- **Your assignment**
Type the entries out again exactly as they read, but leave every picture behind.

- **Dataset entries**

......

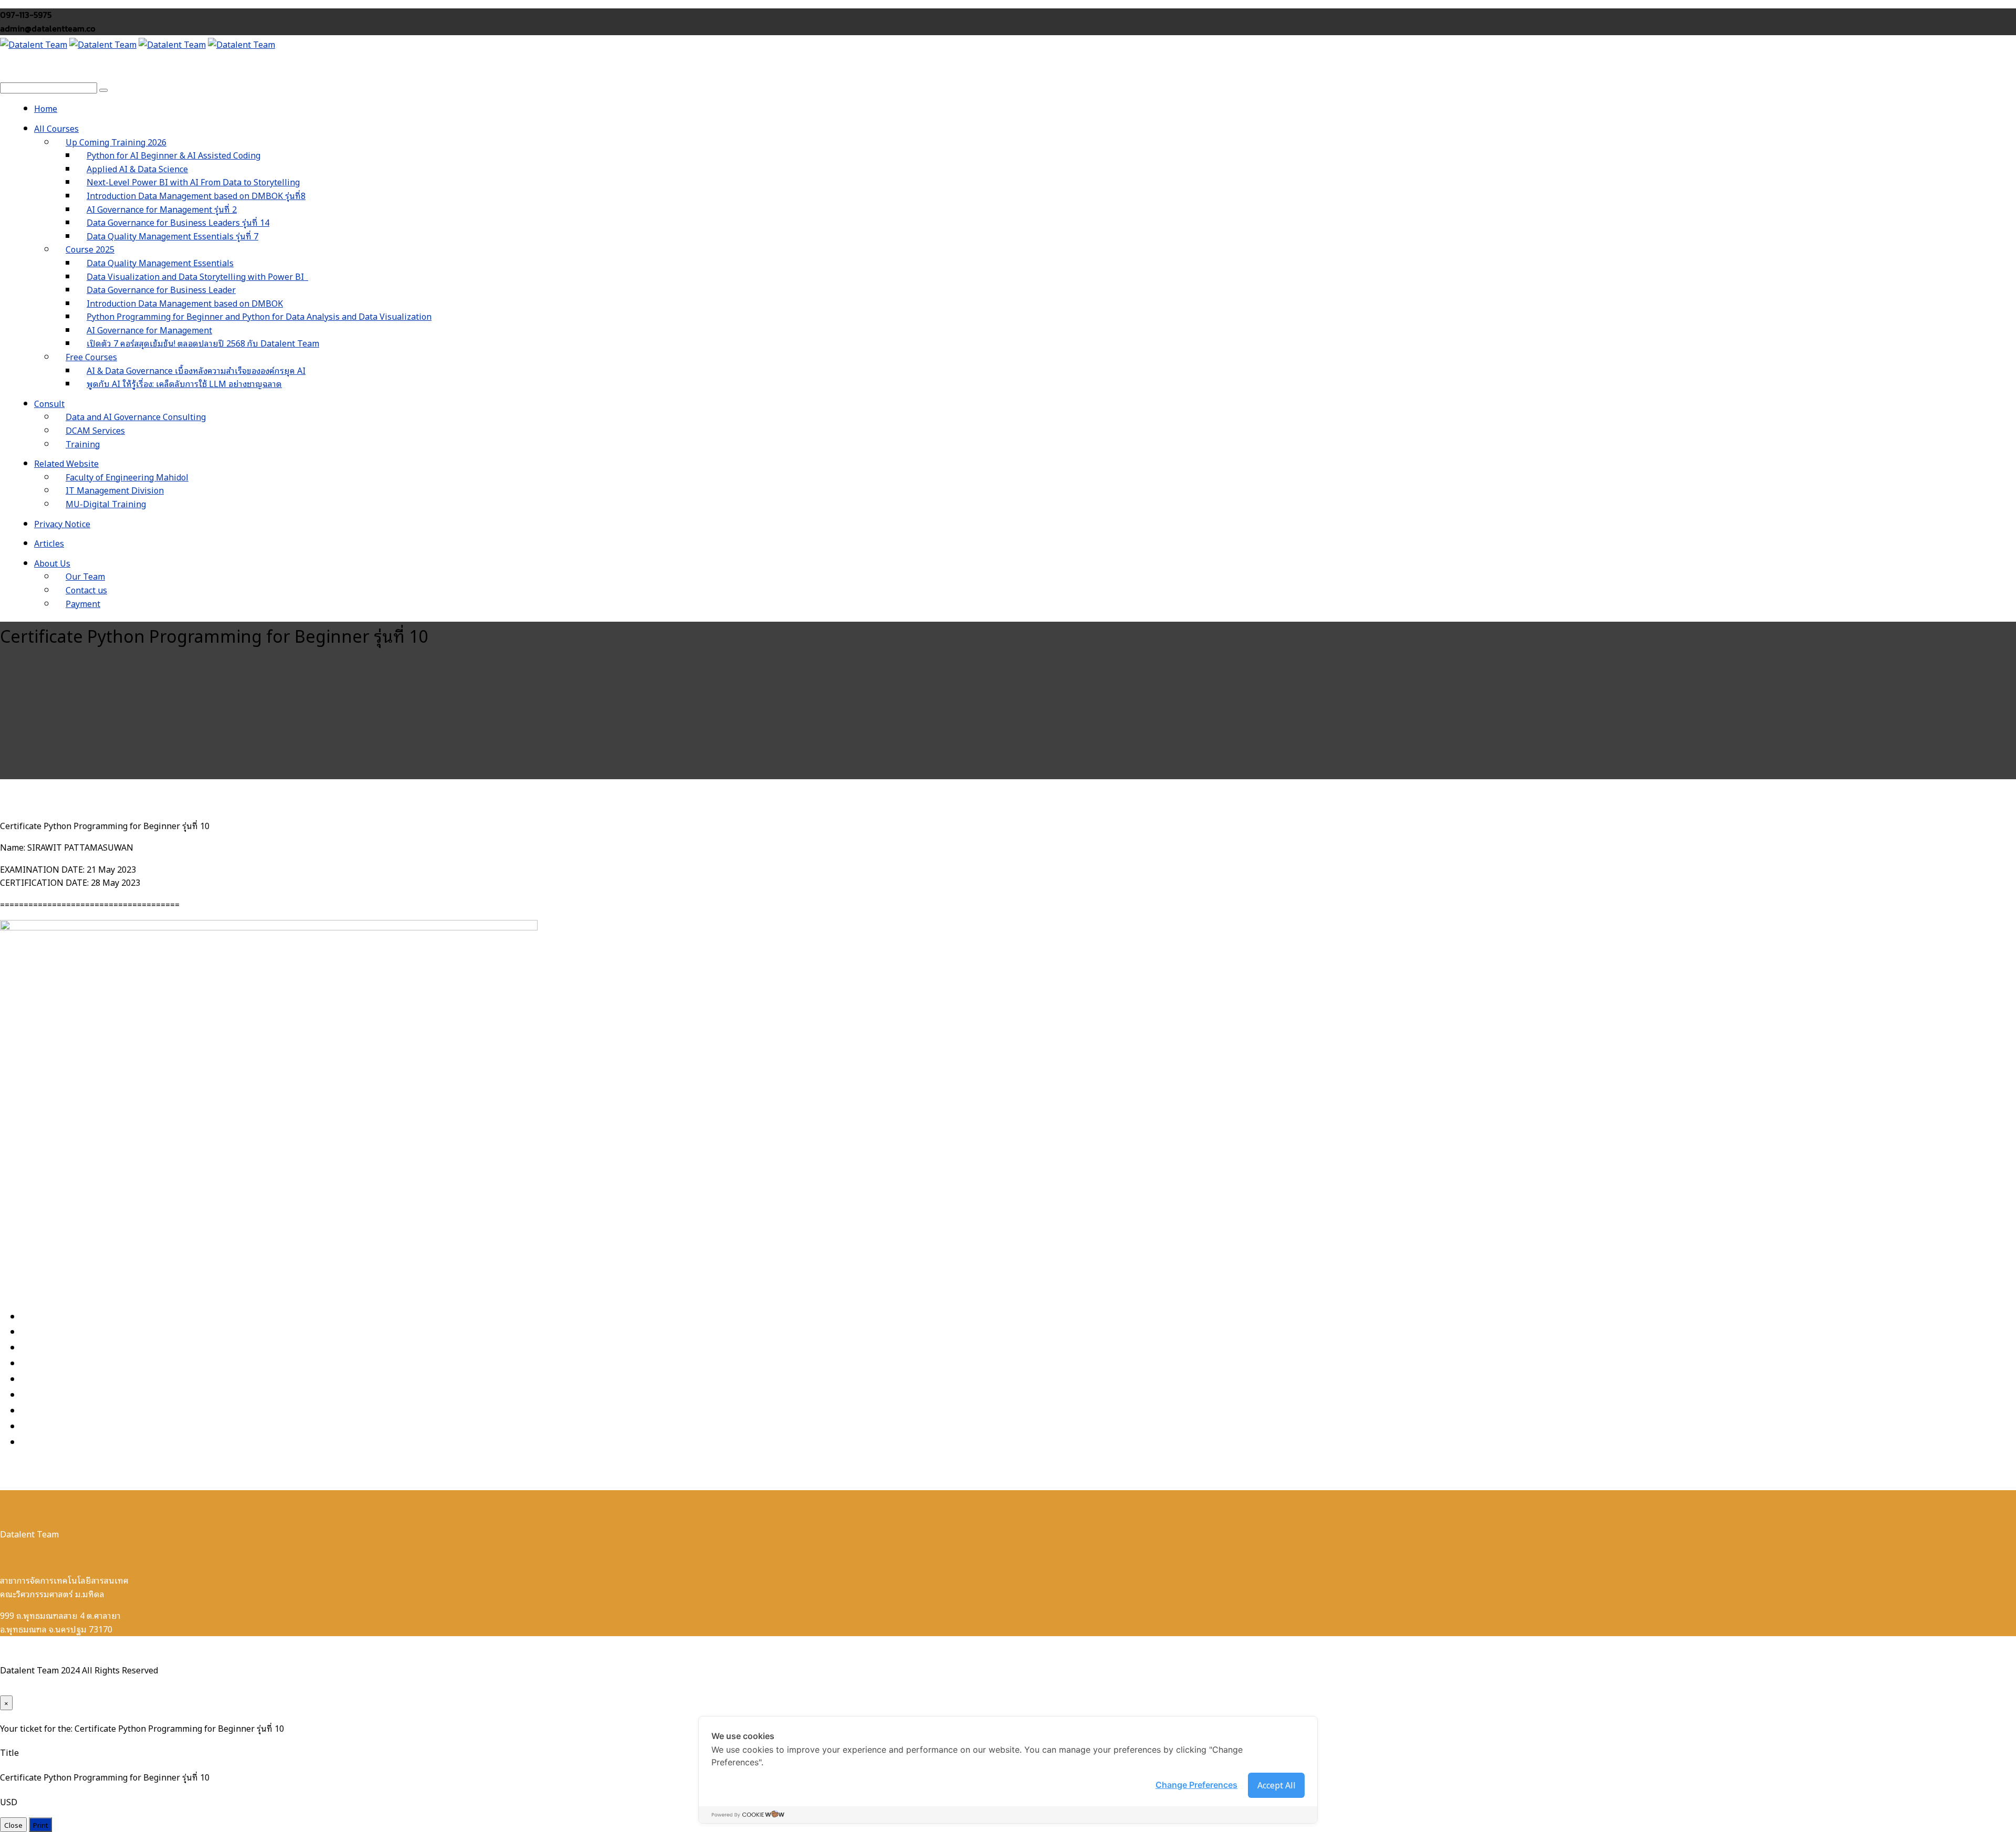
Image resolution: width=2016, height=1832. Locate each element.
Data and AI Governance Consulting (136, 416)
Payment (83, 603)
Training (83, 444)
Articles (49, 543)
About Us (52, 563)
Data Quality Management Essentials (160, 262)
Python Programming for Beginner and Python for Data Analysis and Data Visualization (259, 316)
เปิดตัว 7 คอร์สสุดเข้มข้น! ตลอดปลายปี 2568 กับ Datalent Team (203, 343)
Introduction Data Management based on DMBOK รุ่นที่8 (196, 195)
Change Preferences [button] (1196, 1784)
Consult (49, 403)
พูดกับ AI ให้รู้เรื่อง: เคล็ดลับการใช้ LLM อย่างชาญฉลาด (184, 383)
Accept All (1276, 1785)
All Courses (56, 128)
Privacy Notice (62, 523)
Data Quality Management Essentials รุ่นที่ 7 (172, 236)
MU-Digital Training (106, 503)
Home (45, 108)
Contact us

......

- **Output**
Image resolution: width=2016, height=1832. Locate each element.
Data and AI Governance Consulting (136, 416)
Payment (83, 603)
Training (83, 444)
Articles (49, 543)
About Us (52, 563)
Data Quality Management Essentials (160, 262)
Python Programming for Beginner and Python for Data Analysis and Data Visualization (259, 316)
เปิดตัว 7 คอร์สสุดเข้มข้น! ตลอดปลายปี 2568 กับ Datalent Team (203, 343)
Introduction Data Management based on DMBOK รุ่นที่8 (196, 195)
Change Preferences [button] (1196, 1784)
Consult (49, 403)
พูดกับ AI ให้รู้เรื่อง: เคล็ดลับการใช้ LLM อย่างชาญฉลาด (184, 383)
Accept All (1276, 1785)
All Courses (56, 128)
Privacy Notice (62, 523)
Data Quality Management Essentials รุ่นที่ 7 (172, 236)
MU-Digital Training (106, 503)
Home (45, 108)
Contact us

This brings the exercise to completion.